Hi stephgadd, thanks for the reply.

Sent you a test msg as I wasn't sure if you can read without having 5 posts. But I think you can.

Anyway, no problem if you never played before. I also have another player who's a beginner. I think she can join after mid-August. I will confirm with you again as soon we have enough players.

Details: 
$100 per player per 2-hr session
Friday 8-10pm
3 cans of new balls will be provided
Each bring their tennis racquets


----------



## stephgadd (Jul 17, 2013)

Hi, not sure if my initial reply got sent. So I'll try again. 

Is there a session going on today? Or are you still waiting for other people to join?

Is it based in Mong Kok? 
Will it be every week? 


Thanks,

Stephanie


----------



## KevT (Jul 14, 2013)

Hi, no tennis today as we only have 3 players. 

Actually, perhaps we can start with 2 or 3 players and invite more along the way. The next available Friday slot is on 2nd August. 

The court is less than 10 mins walk from mong kok mtr. Although coming from Olympic Mtr is easier.
It will be every Friday, if we can book the court. 

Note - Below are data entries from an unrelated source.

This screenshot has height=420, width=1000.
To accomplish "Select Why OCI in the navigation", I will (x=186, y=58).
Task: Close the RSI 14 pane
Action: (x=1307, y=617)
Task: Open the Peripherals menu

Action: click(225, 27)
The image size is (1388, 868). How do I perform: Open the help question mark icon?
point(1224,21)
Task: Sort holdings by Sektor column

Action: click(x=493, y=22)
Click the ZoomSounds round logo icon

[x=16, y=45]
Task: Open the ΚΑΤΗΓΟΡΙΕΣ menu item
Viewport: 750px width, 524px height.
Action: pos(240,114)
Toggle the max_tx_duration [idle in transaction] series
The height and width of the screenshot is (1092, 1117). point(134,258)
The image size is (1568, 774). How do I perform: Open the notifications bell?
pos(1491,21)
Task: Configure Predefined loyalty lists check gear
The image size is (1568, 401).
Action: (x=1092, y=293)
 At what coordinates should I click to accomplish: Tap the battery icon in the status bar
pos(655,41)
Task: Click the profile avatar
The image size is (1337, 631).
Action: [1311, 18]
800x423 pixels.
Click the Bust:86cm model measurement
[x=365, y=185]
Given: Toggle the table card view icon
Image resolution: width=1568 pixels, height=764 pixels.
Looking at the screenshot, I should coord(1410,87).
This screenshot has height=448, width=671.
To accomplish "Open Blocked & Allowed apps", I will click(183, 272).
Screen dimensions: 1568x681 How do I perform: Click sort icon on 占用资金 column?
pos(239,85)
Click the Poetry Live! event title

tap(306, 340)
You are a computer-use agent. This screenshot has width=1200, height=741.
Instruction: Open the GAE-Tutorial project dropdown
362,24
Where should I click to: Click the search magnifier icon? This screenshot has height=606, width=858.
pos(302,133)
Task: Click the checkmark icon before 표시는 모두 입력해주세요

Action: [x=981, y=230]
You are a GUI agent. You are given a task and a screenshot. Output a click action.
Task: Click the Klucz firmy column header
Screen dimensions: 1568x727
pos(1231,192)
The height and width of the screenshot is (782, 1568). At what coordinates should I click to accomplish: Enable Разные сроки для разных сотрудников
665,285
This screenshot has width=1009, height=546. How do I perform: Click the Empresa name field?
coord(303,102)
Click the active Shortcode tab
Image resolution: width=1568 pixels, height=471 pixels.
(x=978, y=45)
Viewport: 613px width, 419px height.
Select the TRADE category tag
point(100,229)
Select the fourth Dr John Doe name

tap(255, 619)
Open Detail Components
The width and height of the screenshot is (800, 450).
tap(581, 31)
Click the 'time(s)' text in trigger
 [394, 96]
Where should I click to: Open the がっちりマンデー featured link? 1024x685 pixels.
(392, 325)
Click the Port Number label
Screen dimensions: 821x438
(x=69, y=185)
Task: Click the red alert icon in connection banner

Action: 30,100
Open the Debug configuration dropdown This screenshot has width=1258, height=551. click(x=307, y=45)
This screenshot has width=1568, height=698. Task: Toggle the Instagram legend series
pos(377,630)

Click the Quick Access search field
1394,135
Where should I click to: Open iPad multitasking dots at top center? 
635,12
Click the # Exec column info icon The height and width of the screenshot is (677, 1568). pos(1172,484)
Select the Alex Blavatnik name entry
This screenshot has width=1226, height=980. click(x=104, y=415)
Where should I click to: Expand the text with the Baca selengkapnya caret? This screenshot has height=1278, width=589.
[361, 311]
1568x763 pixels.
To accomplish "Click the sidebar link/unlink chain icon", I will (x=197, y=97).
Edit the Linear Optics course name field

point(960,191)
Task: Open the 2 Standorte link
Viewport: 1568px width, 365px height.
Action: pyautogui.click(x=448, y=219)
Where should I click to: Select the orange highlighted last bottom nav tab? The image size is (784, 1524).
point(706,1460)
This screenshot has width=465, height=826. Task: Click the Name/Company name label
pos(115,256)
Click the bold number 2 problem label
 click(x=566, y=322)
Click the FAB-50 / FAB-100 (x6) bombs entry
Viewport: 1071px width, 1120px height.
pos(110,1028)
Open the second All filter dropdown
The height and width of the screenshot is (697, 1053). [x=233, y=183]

I will pm my mobile ... quicker response on whatsapp. : )


----------



## KevT (Jul 14, 2013)

Got the following error msg... I think u need 5 posts

"
stephgadd has chosen not to receive private messages or may not be allowed to receive private messages. Therefore you may not send your message to him/her.
"


----------



## stephgadd (Jul 17, 2013)

Hey, I got your message but I can't seem to reply. So send me your number for What's App the same way and I'll message you.


----------



## KevT (Jul 14, 2013)

Hi Stephanie, pls post 2 more msgs up and pm your contact number afterwards. thanks.



stephgadd said:


> Hey, I got your message but I can't seem to reply. So send me your number for What's App the same way and I'll message you.


----------



## anapaulamacklin (Jun 3, 2013)

hi,

My husband and I are moving in september to HK and we both play tennis.
We would love to meet you guys and play some tennis.

thanks,

Ana Paula Macklin


----------



## KevT (Jul 14, 2013)

anapaulamacklin said:


> hi,
> 
> My husband and I are moving in september to HK and we both play tennis.
> We would love to meet you guys and play some tennis.
> ...


Hi Ana!

Will be great to have you both joining too. Please pm your mobile number when you are in HK.

Best,
KT


----------



## anapaulamacklin (Jun 3, 2013)

hi there, im already in HK and would love to play tennis. My husband also really wants to play. Please let me know if you guys are still playing on fridays or any other day. thanks!


----------